Appel à une grève générale dimanche prochain contre le plan de guerre du gouvernement
L’opposition se joint à l'appel pour une grève nationale lancée par le Conseil d'octobre, qui représente les familles touchées par les massacres du 7 octobre

Des groupes représentant les familles des otages, des soldats tués et des victimes du pogrom perpétré par le groupe terroriste palestinien du Hamas le 7 octobre 2023 ont appelé dimanche à la tenue d’une grève générale dimanche prochain contre la guerre et le plan du gouvernement visant à prendre le contrôle de Gaza-City.
« Nous nous arrêterons tous dimanche prochain et nous dirons : ‘Assez, arrêtez la guerre, rendez les otages.’ C’est entre nos mains », a déclaré Reut Recht-Edri, mère endeuillée, dont le fils Ido Edri a été assassiné par le Hamas lors du festival de musique Nova, lors d’une conférence de presse à Tel Aviv.
Anat Angrest, mère de l’otage du Hamas Matan Angrest, a dénoncé la décision d’occuper cette ville densément peuplée, affirmant que cela mettrait en danger ceux qui sont toujours en captivité.
« Le gouvernement a décidé d’occuper la bande de Gaza, d’envoyer des soldats plus près de Matan. Ils essaient de le ramener, mais en réalité, ils le mettent en danger », a-t-elle déclaré.
Elle a évoqué la tragédie d’août 2024, lorsque six otages avaient été assassinés dans un tunnel par des terroristes du Hamas alors que les troupes de l’armée israélienne approchaient de leur position, et a averti que le plan concernant Gaza-City approuvé jeudi soir conduirait à un résultat similaire pour son fils.
« L’armée s’est approchée d’eux [les six otages assassinés] alors que la perspective d’un accord était compromise. Cela s’ajoute aux dizaines d’otages qui ont été kidnappés vivants et assassinés en captivité à la suite de pressions militaires », a-t-elle poursuivi.

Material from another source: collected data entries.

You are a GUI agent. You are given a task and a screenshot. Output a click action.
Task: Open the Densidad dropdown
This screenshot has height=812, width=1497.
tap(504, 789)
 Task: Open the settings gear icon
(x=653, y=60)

Cette grève générale, qui a déjà reçu le soutien de personnalités de l’opposition, est organisée par le Conseil d’octobre, qui représente les familles touchées par le massacre perpétré par le Hamas le 7 octobre.

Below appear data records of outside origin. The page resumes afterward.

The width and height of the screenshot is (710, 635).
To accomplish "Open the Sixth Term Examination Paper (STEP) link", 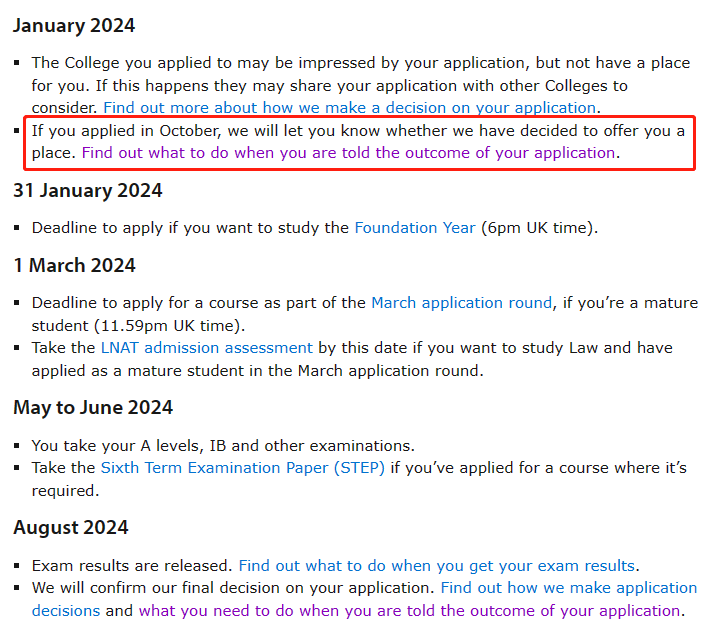I will click(243, 468).
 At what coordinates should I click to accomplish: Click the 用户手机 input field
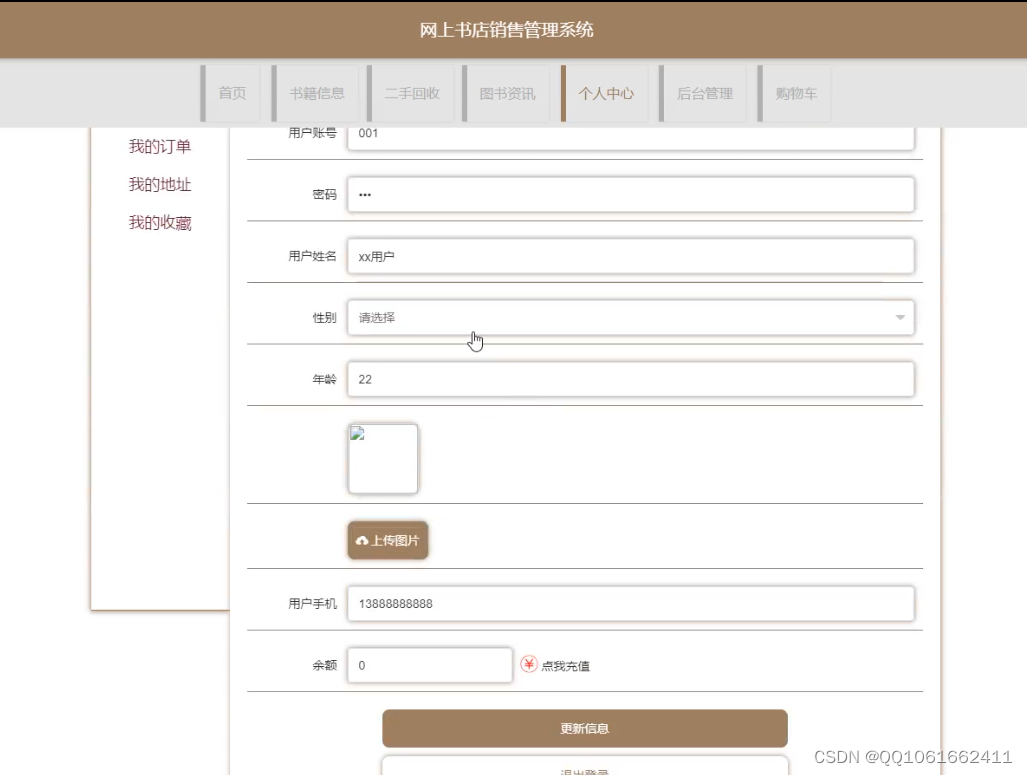(630, 603)
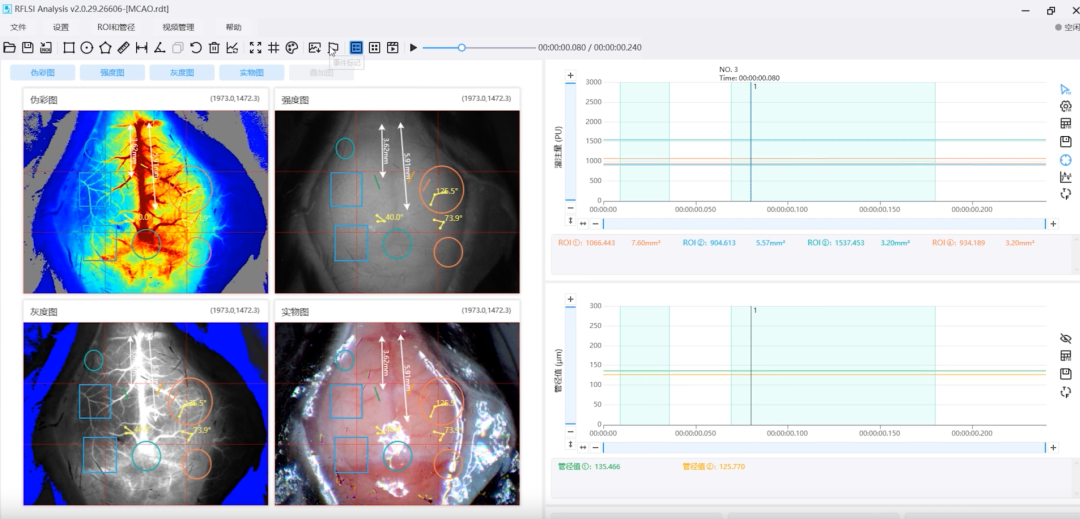Click the trash delete icon in toolbar
This screenshot has height=519, width=1080.
coord(214,47)
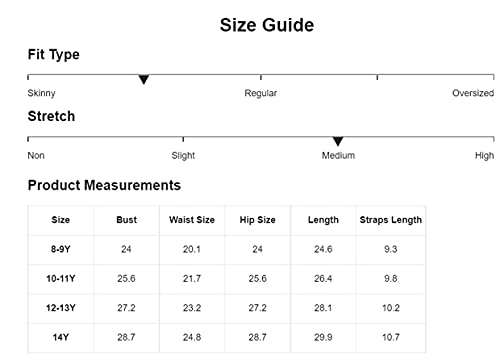
Task: Click the Hip Size column header
Action: tap(258, 220)
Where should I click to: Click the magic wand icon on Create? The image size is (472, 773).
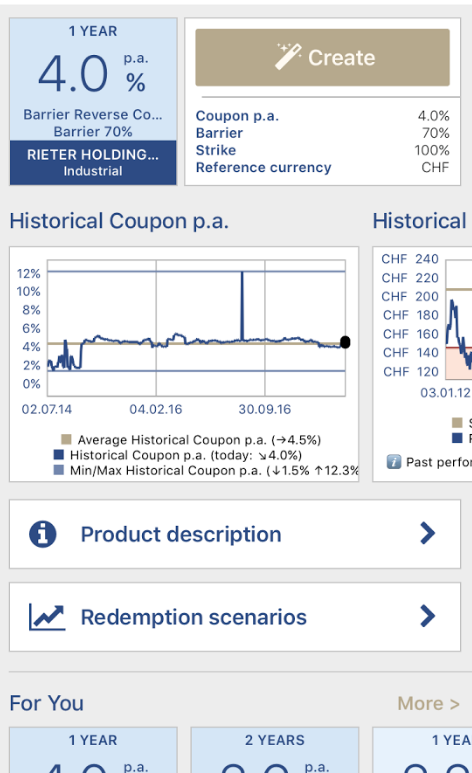289,56
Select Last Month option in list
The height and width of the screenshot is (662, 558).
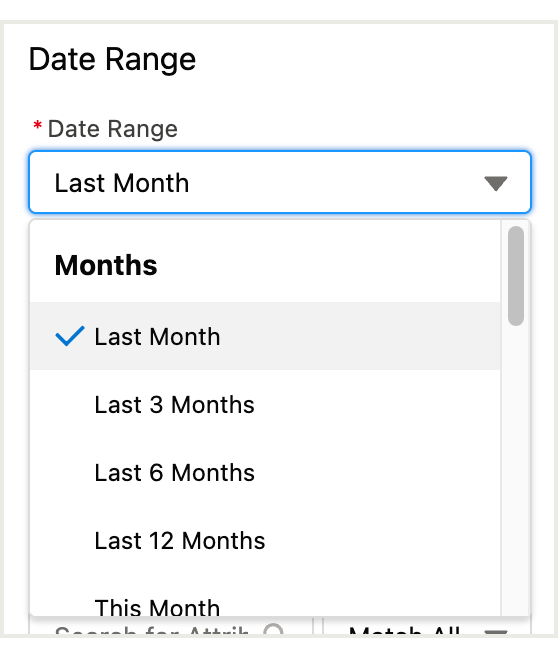[x=265, y=336]
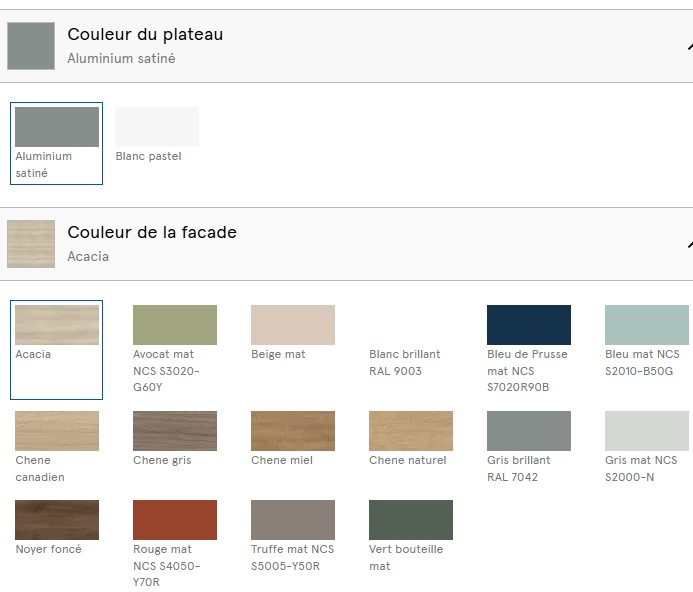Select Gris brillant RAL 7042 swatch
Viewport: 693px width, 592px height.
point(529,447)
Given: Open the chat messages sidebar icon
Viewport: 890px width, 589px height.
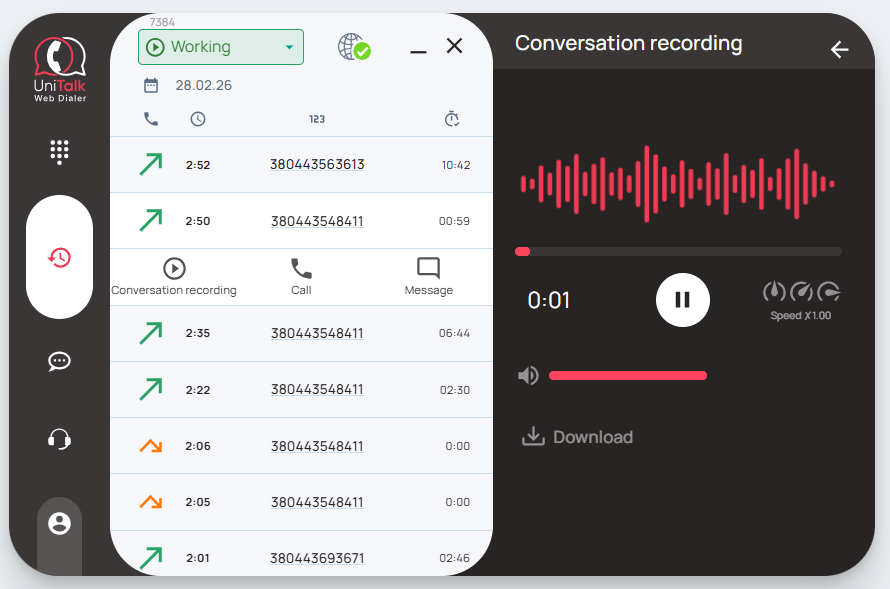Looking at the screenshot, I should click(59, 362).
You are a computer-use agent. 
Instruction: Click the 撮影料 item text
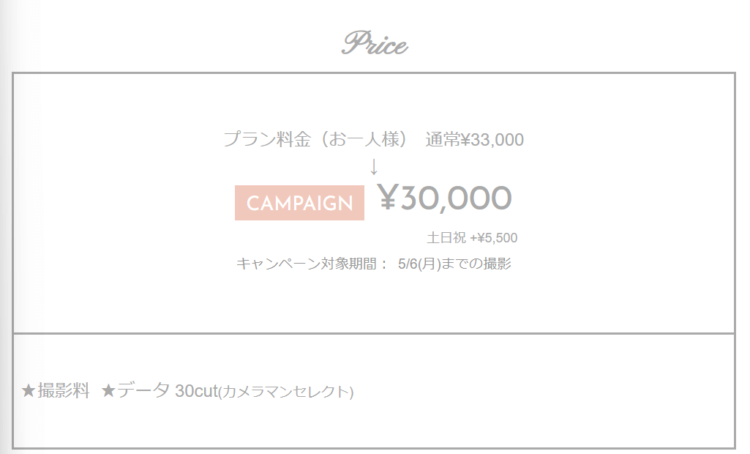64,391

Il ne bénéficie toutefois pas du soutien de la puissante organisation syndicale Histadrout, qui l’an dernier, a été visée par une ordonnance du tribunal de Tel Aviv, lui interdisant d’appeler à la grève pour faire pression sur le gouvernement afin qu’il conclue un accord de cessez-le-feu et de libération des otages, au motif que cette question était politique et ne relevait pas des droits des travailleurs.
Le chef de l’opposition Yaïr Lapid a apporté son soutien à la grève nationale, écrivant sur le réseau social X que l’appel des familles des otages « à paralyser l’économie est justifié et louable. Nous continuerons à nous tenir prêts à leurs côtés ».
De même, le chef du parti Les Démocrates, Yaïr Golan, s’est prononcé en faveur de la grève, appelant « tous les citoyens d’Israël » à y participer et arguant qu’il est impossible de continuer à vivre normalement alors que « nos frères et sœurs de Gaza » sont abandonnés.